OPTIMIZE MALWARE DEFINITIONS FOR ISOLATED NETWORKS
Hi girls and guys,
I'back for this question, could you help me idenify the channels that I use for my network clients!? I must precise that I work with FSSS 12.11 and FSCS 13.10 managed by FSPM 13.10.
In the admin Guide it's writen like writen under:
'conf\channels.json: this contains a list of the channels to be updated. By default, it includes updates for all the supported clients managed by Policy Manager, so we recommend that you leave only those that are necessary for your environment.'
For FSCS 13.10 Standard you will need to have:
aquarius-win32 (for 32bit OS)
aquarius-win64 (for 64bit OS)
For FSCS 13.10 Premium you will need to have:
channel in addition.
For FSSS Standard 12.11 you will need to have:
Again for Premium version you will need to have:
channel in addition.
> ISOLATED NETWORKS
There is a knowledge base article:
Using archives to update malware definitions
Best Regards: Tamas Feher, Hungary.
I guess there is no official document. But if you have a machine with the Business Suite product installed (and connected to PM, which has all DB updates), you can find the list of the channels used by the client product as a set of sub-folders in the folder c:\ProgramData\F-Secure\FSAUA\content\ for 12.x clients, or in the folder c:\ProgramData\F-Secure\FSAUA\guts2\ for 13.x clients.
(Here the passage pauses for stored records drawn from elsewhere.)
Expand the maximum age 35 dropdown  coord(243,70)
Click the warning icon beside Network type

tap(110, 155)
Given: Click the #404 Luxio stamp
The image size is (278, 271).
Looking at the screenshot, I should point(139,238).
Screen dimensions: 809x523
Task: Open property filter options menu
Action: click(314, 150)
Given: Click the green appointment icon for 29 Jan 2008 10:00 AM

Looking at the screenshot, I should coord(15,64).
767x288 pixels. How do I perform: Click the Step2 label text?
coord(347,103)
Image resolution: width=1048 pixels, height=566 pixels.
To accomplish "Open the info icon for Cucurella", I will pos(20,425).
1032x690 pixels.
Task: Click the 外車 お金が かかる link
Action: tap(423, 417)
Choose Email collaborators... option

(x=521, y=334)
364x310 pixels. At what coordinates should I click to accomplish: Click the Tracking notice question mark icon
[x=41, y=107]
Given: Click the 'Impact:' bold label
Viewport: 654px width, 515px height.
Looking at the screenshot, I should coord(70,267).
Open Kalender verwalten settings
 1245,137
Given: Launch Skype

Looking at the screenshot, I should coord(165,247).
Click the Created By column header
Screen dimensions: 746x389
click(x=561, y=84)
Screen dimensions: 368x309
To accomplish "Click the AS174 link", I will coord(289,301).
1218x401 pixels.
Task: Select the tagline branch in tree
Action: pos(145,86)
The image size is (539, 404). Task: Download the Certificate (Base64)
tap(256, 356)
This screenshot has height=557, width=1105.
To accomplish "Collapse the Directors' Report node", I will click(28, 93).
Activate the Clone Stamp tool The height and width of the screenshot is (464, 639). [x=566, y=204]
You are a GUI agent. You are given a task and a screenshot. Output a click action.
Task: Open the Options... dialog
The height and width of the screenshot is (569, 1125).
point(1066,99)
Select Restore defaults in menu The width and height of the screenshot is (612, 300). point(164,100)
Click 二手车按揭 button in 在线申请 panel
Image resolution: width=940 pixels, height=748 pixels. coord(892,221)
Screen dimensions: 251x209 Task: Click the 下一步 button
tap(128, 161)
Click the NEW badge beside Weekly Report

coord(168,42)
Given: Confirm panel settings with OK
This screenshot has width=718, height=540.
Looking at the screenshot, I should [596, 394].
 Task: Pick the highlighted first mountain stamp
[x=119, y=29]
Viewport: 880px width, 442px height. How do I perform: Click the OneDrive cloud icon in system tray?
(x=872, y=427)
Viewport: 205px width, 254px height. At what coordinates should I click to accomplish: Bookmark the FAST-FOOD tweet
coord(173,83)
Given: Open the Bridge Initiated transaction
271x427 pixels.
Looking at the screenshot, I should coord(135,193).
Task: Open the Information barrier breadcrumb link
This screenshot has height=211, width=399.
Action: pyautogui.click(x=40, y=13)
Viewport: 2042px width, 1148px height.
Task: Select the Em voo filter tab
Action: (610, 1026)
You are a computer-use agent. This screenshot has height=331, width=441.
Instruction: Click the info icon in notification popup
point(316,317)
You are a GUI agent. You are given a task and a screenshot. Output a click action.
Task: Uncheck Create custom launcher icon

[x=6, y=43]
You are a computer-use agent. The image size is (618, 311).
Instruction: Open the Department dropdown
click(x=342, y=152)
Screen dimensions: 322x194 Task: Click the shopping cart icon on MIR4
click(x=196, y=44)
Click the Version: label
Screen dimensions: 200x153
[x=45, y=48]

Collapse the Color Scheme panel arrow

One exception to this is the "sidegrade" channel, which is not present in this set, as it is used only in the pre-installation phase.
Note, that the set is different for 32x and 64x Windows for 13.x BS clients.
honestly this is a dangerous idea you are following (or an obsolete one). Why?
1) If the systems are in an isolated network, where does the threat come from? If from "removable media", you could easily check them on a non-isolated system.
2) The detection rate for isolated system only doing a manual scan is around 70% for new (first seen) malware, maybe even worse.
To compensate that, F-Secure has added Deepguard and other modules (and you should have all activated in an isolotaed network).
BUT by their generic detection mechanisms they cause false positives or even false negatives. Again F-Secure compensates here using is Reputation network allowing to doublecheck the finding with a global Database using ORSP-Client. But that requires to be online.
3) Without a direct connection to a PM the client will not be aware of a rollback, or emergency update and without online connection the client is not able to handle false positives efficently.
So you see F-Secure is not designed for such an environment. (And non of the competitors is either)
Now what can you do?
If you have a very stable installation on the clients with only rare changes, and noone is allowed to bring in new installations you could use F-Secure without online connection (ORSP) but you have to test the clients functionallity after each update, esp those that are connected to Deepgurad.
Updateing a Client, even with an"isolated" copy of the "outside" PM is not very well documented. We have just started with the new GUTS2 updateing mechanism and I have no clue if a copy of the repository would work.
All in all you will end up in a pretty regular and complex manual work to get updates to the clients, connected with a severy loss in detction rates and reliability. Maybe you could use a movable media that you mount to the ouside PM, start that PM, let it update the media, stop that PM, move the media to "isolated" PM, mount it there and start that PM again. But you still lack online reputation.